Who the faiths employ in their pulpits is their own affair. If they want to tear themselves apart over the ordination of women or homosexuals, they are answerable only to themselves. But ever since anti-discrimination laws first appeared 30 or 40 years ago, the faiths have fought for exemptions to allow them to employ only the sexually virtuous in their welfare agencies, hospitals and schools.
Services are denied. Promotions are blocked. Individuals are picked off. Applications are rebuffed. Jobs are lost.
It is not a boutique issue. The faiths are big employers. Indeed, the Catholic Church is one of the biggest private employers in Australia and claims the right to vet the sexual morals even of the gardeners in hospital grounds. It says: "Catholic agencies must be free in employing staff and accepting volunteers to prefer practising and faithful Catholics even in support roles, and not just in roles directly concerned with pastoral work or the teaching of religion."
The issue spooks – and bores – politicians. Grappling with religious leaders complaining about threats to religious freedom is about the most distasteful contest a government can imagine. At something like a dozen inquiries over the past five or six years, the exemptions have been challenged by human rights advocates, peak law bodies, gay and lesbian advocates and a handful of determined politicians. These tussles are barely reported and almost never successful.
The British government was forced to retreat last year when the Pope attacked British plans to allow exemptions only for the hiring of "vicars, bishops, imams and rabbis". Benedict XVI denounced this as interfering with the "freedom of religious communities to act in accordance with their beliefs" and the reform died in the House of Lords, voted down in a revolt led by the Anglican bishops.
Even so, the exemptions are far tighter in Britain than they are here.

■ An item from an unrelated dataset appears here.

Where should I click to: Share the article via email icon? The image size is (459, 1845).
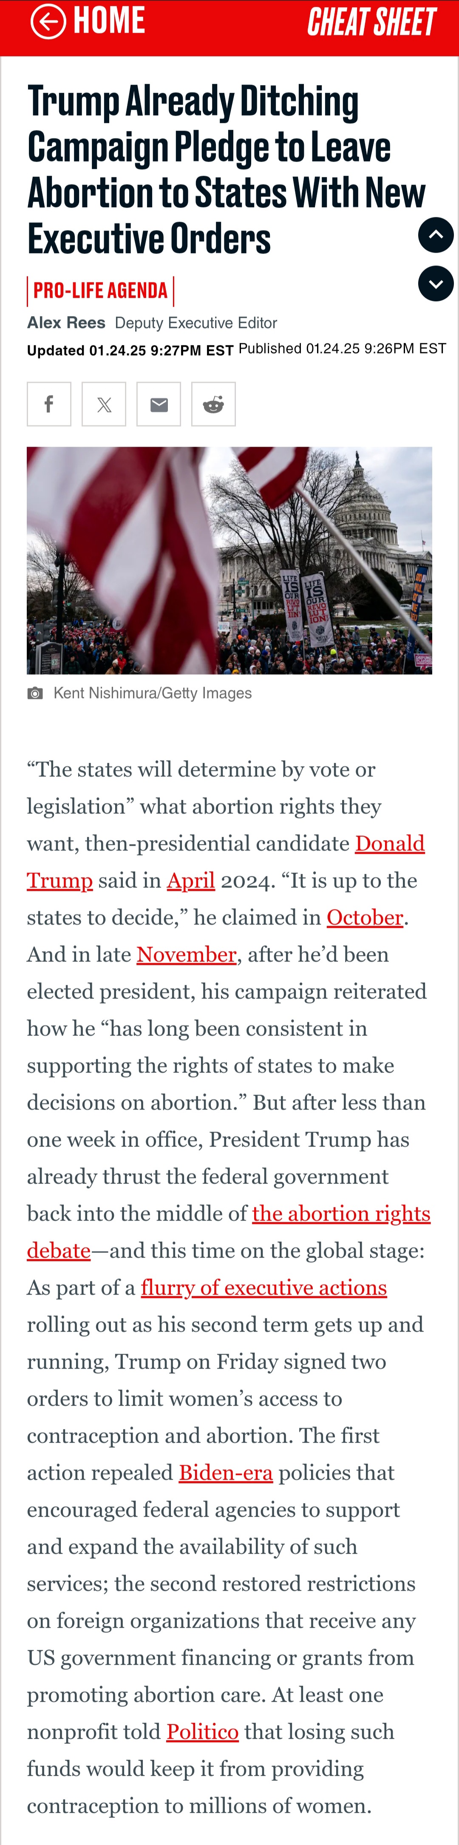pyautogui.click(x=159, y=404)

Religious bodies can't discriminate when delivering services for any public authority. When the churches are doing the work of the state, they have to obey secular rules of fairness. That's not so in Australia. Though public money is their lifeblood, church schools and hospitals in this country remain free to pick and choose staff according to the rules of religion.
The former Victorian government fought to tighten the exemptions so religious rules would apply only when sexual virtue is an "inherent requirement" of a position in a religious agency. Though then Attorney-General Rob Hulls reported Anglican and Catholic bishops were content with the final form of the changes, they are to be reversed by the Baillieu government even before coming into effect.

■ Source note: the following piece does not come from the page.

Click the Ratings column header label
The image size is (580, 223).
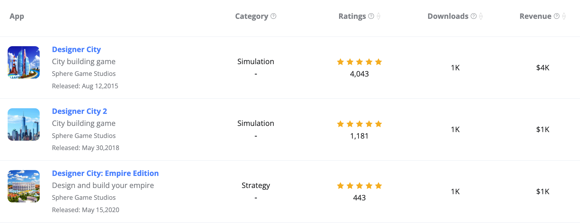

"A Liberal-Nationals Coalition government will restore the rights of freedom of religion and freedom of association in relation to faith-based schools and other organisations by removing the inherent requirements test which Labor has imposed," the new Attorney-General of Victoria, Robert Clark, told the Herald.
The exemptions issue is back on the boil because the Gillard government has promised to extend federal anti-discrimination laws to cover sexual orientation and gender identity. It's a late move. Most states and territories did so many years – even decades – ago. Tony Abbott and the Coalition back the plan in principle. A Galaxy poll indicates public support is running at roughly 85 per cent. But religious bodies are demanding exemptions to allow them to ignore the reforms.
At the heart of this story is a political mystery: where are the votes in giving the religious privileges so distasteful they are rarely used? The laws of every state and territory – with the notable exception of Tasmania – allow for adulterers, homosexuals and like sinners to be stripped from religious payrolls. Yet there are never any pogroms. Careers are ruined quietly. Both church and state appear to recognise there are profound political hazards here.
Yet national politics is shaped by the subterranean battles to protect the exemptions. The death of Frank Brennan's proposal for a national charter of rights can best be explained by the role of the churches. Among the many enemies of the charter, they were the best-organised and made no secret of being driven by the fear that a charter might undermine the exemptions.
"There is no doubt about that," Brigadier Jim Wallace of the Australian Christian Lobby told the Herald. "This is an extremely important issue."
Cardinal George Pell set out to destroy the charter for just that reason. "There is no doubt that if Australia gets a charter of rights, upfront or by stealth, it will be used against religious schools, hospitals and charities by other people who don't like religious freedom and think it shouldn't be a human right," he thundered.
"The target will be the protection in anti-discrimination laws that allow religious schools to exercise a preference in employment for people who share their faith."
The Anglicans lined up with Rome. "We don't spend our nights tossing and turning wanting more laws," Forsyth tells the Herald. "It's when we see the state moving and we think if we don't watch out we will seriously lose a freedom to operate in a way we think we need to operate, and that's what we're concerned about – concerned about the human rights and anti-discrimination lobby intruding too deeply into our organisations. That's why we react."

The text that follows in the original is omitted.